1. Zwierciadlo.pl
  2. >
  3. Kultura
  4. >
  5. Filmy, na które czekamy w 2024 roku. Oto produkcje, których nie można przegapić

Filmy, na które czekamy w 2024 roku. Oto produkcje, których nie można przegapić

Emma Stone w filmie „Biedne istoty” (Fot. Image Capital Pictures/Film Stills/Forum)
Emma Stone w filmie „Biedne istoty” (Fot. Image Capital Pictures/Film Stills/Forum)
Dla rodzimej i światowej kinematografii nadchodzące miesiące zapowiadają się naprawdę obiecująco. Oto premiery zaplanowane na 2024 rok, na które czekamy najbardziej, a wśród nich – festiwalowe hity, znakomite adaptacje, oryginalne historie oraz opowieści na faktach. Tych pozycji po prostu nie można przegapić.

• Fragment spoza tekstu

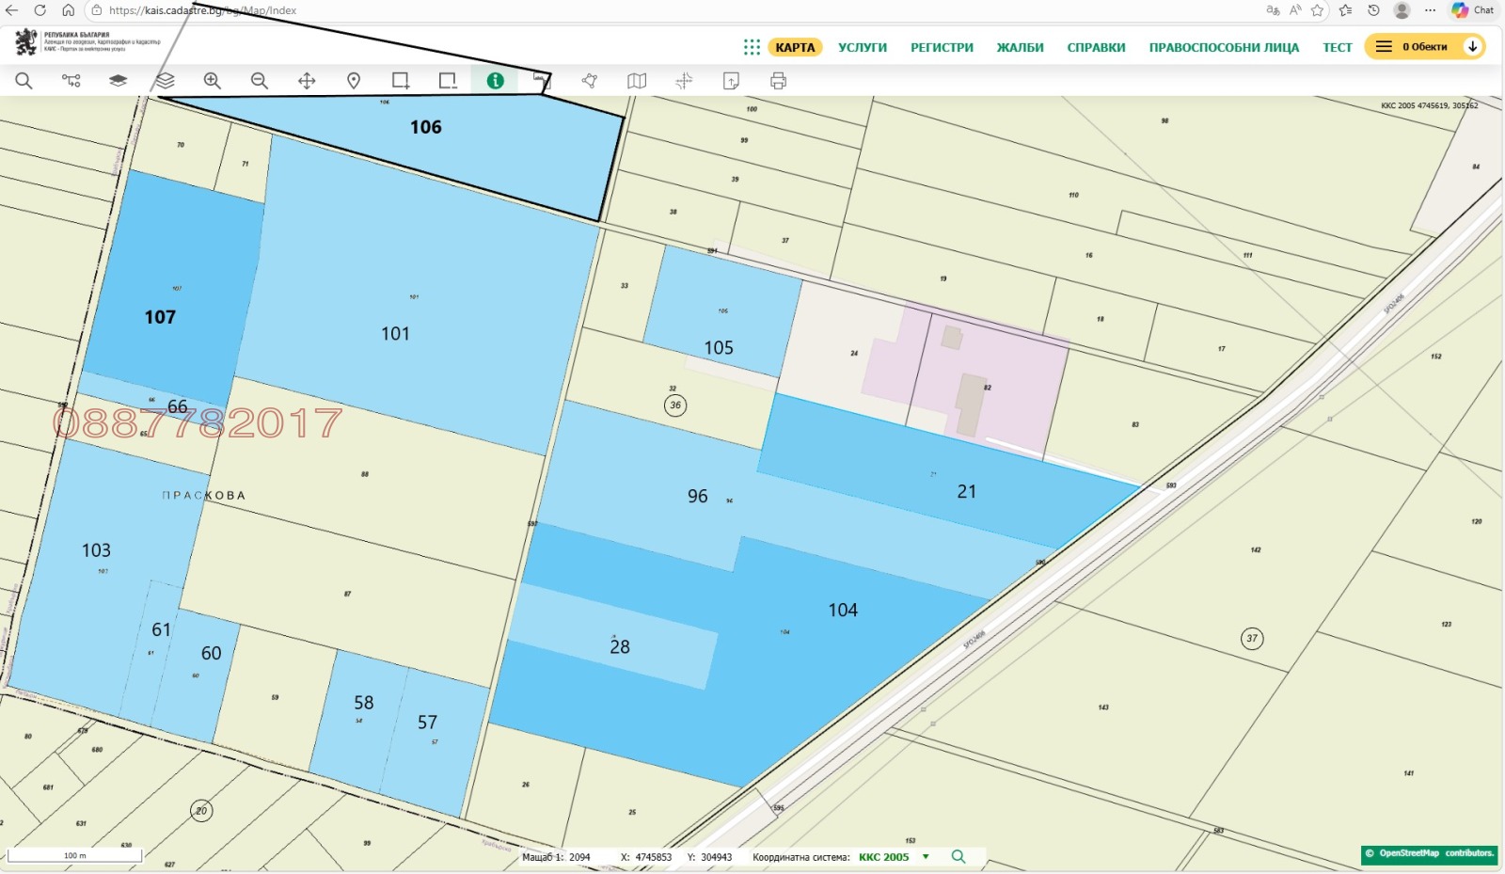Activate the pan map arrows tool
Screen dimensions: 1505x874
pos(307,81)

Najbardziej wyczekiwane filmy 2024 roku

Polskie filmy 2024

„Akademia Pana Kleksa” – premiera: 5 stycznia 2023 roku

Kultowa „Akademia Pana Kleksa” powraca w zupełnie nowej odsłonie. Uwspółcześniona wersja klasycznej bajki Brzechwy treścią i formą przyciągnie przede wszystkim najmłodszych, ale na pewno spodoba się też starszym widzom, którzy wciąż dobrze pamiętają ekranizację z lat 80. Film przedstawia inspirowaną literackim pierwowzorem historię, w której Ada Niezgódka (Antonina Litwiniak) trafia do tytułowej Akademii, aby poznać świat bajek, wyobraźni i kreatywności. Z pomocą szalonego profesora Ambrożego Kleksa (Tomasz Kot) rozwija swoje niesamowite umiejętności, a także stara się rozwikłać pewną rodzinną tajemnicę.

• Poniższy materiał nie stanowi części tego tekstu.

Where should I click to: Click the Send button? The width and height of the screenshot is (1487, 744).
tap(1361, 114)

„Kos” – premiera: 24 stycznia 2024 roku

Dramat historyczny „Kos” Pawła Maślony („Atak paniki”) to porywająca, wypełniona wartką akcją i emocjami uniwersalna opowieść o ludziach, którzy w imię wolności i równości, pokonali wzajemne uprzedzenia i dzielące ich różnice. Akcja tej spektakularnej superprodukcji rozgrywa się wiosną 1794 roku. W Polsce wrze. Do kraju wraca tytułowy generał „Kos” (Jacek Braciak), który planuje wzniecić powstanie przeciwko Rosjanom, mobilizując do tego polską szlachtę i chłopów. Tropem Tadeusza Kościuszki podąża jednak rosyjski rotmistrz Dunin (Robert Więckiewicz), który chce schwytać generała, zanim ten wywoła narodową rebelię.

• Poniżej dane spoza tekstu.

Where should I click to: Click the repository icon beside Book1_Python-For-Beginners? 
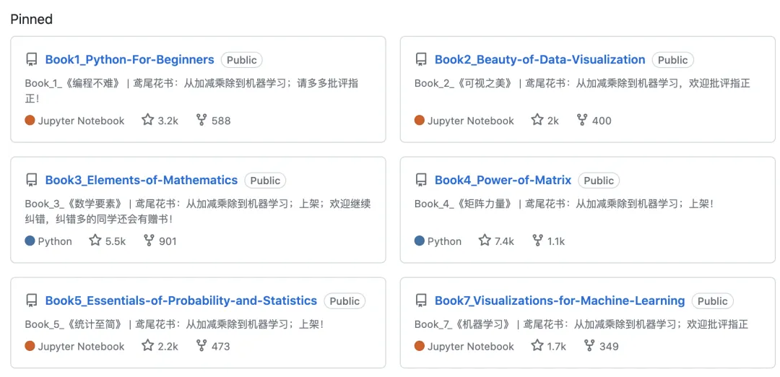point(31,60)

„Strefa interesów” – premiera: 1 marca 2024 roku

„Strefa interesów” ze zdjęciami polskiego operatora Łukasza Żala to brytyjsko-polska produkcja, która opowiada o Holocauście w sposób, jakiego jeszcze w kinie nie było. Nagrodzony w Cannes dramat to zatrważające spojrzenie na banalność zła, a także mrożący krew w żyłach, głęboki i wciągający obraz, który wystawia ludzką ciemność na światło dzienne. Fabuła przedstawia bowiem historię komendanta obozu koncentracyjnego Auschwitz-Birkenau Rudolfa Hössa i jego żony, którzy próbują ułożyć sobie rodzinne życie w domu z ogrodem, który znajduje się tuż obok obozu.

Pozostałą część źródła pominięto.